4. If any one consider and examine these things, there is no need for lengthened discussion and arguments. There is easy proof for faith in a short summary of the truth. The Lord speaks to Peter,10 saying, "I say unto thee, that thou art Peter; and upon this rock I will build my Church, and the gates of hell shall not prevail against it.
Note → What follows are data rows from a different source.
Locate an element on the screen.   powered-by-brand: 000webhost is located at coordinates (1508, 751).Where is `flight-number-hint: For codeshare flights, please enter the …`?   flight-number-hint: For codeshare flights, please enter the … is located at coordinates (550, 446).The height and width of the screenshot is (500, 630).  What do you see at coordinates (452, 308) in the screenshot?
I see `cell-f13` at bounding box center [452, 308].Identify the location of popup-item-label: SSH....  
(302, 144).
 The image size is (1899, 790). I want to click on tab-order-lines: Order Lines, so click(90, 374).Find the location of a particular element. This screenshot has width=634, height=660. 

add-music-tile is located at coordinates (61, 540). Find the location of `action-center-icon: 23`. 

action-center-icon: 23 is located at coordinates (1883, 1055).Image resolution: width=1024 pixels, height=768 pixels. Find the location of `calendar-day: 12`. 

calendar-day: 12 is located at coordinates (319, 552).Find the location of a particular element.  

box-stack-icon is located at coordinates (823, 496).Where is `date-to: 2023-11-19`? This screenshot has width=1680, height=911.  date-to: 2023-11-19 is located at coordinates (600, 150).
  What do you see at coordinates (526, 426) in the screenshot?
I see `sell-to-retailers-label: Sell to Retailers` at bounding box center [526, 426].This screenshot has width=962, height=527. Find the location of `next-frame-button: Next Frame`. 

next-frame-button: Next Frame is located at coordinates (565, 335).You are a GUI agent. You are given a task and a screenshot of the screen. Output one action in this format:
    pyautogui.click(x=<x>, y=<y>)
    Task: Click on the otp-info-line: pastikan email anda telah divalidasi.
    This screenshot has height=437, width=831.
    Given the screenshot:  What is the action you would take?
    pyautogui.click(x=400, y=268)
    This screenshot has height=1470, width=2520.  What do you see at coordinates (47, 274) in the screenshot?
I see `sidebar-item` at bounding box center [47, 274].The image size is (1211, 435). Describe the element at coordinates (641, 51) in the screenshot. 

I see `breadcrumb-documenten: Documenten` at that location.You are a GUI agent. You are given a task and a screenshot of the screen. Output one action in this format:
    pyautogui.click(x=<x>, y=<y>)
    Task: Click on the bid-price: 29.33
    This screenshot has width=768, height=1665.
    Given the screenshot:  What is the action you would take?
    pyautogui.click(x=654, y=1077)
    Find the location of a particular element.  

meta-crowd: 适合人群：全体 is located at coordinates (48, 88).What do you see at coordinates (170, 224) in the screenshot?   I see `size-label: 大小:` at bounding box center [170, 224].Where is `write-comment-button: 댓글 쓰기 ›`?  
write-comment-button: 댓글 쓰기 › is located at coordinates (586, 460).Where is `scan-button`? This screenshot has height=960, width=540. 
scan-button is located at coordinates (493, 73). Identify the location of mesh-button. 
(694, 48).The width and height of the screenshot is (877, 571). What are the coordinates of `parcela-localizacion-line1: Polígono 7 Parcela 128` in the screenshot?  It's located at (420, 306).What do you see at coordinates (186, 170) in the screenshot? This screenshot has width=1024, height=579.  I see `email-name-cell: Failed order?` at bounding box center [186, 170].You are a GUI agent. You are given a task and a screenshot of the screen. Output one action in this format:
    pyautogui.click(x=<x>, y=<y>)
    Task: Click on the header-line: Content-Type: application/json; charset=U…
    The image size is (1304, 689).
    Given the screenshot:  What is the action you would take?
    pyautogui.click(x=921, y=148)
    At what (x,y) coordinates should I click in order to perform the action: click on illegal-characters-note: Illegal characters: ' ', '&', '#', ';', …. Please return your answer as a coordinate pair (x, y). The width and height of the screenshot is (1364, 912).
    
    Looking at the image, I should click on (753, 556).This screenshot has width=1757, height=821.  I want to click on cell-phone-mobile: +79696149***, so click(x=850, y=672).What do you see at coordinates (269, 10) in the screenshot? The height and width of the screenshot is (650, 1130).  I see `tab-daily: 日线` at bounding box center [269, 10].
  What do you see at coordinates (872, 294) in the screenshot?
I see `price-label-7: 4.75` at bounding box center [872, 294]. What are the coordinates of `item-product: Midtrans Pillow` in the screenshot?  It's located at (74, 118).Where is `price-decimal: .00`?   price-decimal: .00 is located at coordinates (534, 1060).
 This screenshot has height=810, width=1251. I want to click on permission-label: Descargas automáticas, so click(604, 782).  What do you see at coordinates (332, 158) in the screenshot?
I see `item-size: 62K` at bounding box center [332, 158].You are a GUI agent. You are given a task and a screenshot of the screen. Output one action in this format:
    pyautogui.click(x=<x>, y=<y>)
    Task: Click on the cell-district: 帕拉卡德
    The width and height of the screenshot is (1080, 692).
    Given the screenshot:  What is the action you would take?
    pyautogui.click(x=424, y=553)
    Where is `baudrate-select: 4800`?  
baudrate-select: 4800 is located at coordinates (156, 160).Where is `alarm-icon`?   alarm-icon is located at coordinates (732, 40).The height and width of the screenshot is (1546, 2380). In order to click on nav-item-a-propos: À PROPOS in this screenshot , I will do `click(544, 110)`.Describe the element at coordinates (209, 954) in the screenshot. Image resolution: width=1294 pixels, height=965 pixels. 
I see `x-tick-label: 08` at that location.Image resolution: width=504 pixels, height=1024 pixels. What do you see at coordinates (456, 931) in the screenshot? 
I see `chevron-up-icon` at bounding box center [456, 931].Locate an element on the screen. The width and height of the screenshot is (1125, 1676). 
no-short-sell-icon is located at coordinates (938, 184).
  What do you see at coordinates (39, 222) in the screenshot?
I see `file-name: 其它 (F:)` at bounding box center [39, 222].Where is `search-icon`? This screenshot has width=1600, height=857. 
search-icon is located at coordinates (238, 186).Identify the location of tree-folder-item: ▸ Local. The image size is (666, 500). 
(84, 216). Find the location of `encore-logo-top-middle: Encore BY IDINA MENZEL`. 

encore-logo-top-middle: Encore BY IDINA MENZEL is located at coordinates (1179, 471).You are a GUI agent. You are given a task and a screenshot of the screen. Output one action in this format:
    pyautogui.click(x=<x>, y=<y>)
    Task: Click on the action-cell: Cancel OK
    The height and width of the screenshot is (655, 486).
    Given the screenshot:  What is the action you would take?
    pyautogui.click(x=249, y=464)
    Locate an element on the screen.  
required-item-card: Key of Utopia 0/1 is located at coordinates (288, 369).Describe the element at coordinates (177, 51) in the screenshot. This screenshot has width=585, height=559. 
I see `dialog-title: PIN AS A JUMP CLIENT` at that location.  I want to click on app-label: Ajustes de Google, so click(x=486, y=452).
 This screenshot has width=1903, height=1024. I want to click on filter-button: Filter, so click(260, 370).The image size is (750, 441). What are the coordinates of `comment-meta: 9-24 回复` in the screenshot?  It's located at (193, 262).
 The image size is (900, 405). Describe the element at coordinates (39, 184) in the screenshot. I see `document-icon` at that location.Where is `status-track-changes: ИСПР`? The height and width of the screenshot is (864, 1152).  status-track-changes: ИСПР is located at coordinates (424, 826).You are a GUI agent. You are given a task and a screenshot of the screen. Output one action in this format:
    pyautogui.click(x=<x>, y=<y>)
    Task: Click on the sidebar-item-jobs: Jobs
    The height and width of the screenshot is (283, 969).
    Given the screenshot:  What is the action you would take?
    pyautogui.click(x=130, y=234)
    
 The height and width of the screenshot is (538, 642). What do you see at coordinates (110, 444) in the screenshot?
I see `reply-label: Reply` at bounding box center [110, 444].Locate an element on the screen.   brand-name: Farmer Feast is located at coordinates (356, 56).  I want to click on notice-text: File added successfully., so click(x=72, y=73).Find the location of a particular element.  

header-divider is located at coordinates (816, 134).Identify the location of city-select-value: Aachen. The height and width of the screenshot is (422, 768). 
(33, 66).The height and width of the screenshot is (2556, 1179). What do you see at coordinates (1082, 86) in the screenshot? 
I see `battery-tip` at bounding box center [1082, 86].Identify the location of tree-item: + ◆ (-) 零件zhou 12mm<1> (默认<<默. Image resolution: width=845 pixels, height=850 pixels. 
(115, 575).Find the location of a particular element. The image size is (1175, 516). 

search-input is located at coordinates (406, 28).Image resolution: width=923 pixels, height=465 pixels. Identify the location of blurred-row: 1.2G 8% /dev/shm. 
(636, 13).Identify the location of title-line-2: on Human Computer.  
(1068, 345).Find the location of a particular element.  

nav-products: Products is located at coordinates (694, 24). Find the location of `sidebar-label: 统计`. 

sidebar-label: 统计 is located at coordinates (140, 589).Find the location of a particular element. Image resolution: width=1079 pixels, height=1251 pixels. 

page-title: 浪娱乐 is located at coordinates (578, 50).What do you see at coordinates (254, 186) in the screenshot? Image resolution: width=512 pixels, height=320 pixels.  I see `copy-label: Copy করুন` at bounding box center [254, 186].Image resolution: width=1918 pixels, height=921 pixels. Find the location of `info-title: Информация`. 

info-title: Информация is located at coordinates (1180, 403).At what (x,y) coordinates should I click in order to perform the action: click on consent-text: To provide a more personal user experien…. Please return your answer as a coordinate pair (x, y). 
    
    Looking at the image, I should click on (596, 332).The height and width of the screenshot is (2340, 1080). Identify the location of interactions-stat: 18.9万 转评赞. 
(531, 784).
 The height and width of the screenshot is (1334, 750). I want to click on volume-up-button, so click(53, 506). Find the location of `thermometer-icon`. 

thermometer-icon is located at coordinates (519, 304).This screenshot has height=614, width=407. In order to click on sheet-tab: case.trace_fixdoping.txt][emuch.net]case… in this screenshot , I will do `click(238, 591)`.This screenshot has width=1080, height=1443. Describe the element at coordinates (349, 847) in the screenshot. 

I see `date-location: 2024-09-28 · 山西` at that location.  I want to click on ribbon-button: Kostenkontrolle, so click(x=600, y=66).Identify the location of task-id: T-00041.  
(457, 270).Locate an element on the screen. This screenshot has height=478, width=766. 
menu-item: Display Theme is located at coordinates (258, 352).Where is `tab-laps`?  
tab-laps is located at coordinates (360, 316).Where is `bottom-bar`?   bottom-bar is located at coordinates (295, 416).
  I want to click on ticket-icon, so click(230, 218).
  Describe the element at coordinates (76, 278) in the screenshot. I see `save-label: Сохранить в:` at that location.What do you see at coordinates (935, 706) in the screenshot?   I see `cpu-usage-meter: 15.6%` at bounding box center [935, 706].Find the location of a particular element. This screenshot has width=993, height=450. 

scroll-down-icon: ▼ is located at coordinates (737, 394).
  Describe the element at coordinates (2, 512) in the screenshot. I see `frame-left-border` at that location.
And I will give unto thee the keys of the kingdom of heaven; and whatsoever thou shalt bind on earth shall be bound also in heaven, and whatsoever thou shalt loose on earth shall be loosed in heaven."11 And again to the same He says, after His resurrection, "Feed nay sheep."12 And although to all the apostles, after His resurrection, He gives an equal power, and says, "As the Father hath sent me, even so send I you: Receive ye the Holy Ghost: Whose soever sins ye remit, they shall be remitted unto him; and whose soever sins ye retain, they shall be retained; "13 yet, that He might set forth unity, He arranged by His authority the origin of that unity, as beginning from one. Assuredly the rest of the apostles were also the same as was Peter, endowed with a like partnership both of honour and power; but the beginning proceeds from unity.14 Which one Church, also, the Holy Spirit in the Song of Songs designated in the person of our Lord, and says, "My dove, my spotless one, is but one. She is the only one of her mother, elect of her that bare her."15 Does he who does not hold this unity of the Church think that he holds the faith? Does he who strives against and resists the Church16 trust that he is in the Church, when moreover the blessed Apostle Paul teaches the same thing, and sets forth the sacrament of unity, saying, "There is one body and one spirit, one hope of your calling, one Lord, one faith, one baptism, one God? "17

Treatise I. On the Unity of the Church

More quotes from Cyprian are at St. Cyprian on the Church and the Papacy, for example,

With a false bishop appointed for themselves by heretics, they dare even to set sail and carry letters from schismatics and blasphemers to the chair of Peter and to the principal Church [at Rome], in which sacerdotal unity has its source; nor did they take thought that these are Romans, whose faith was praised by the preaching Apostle, and among whom it is not possible for perfidy to have entrance.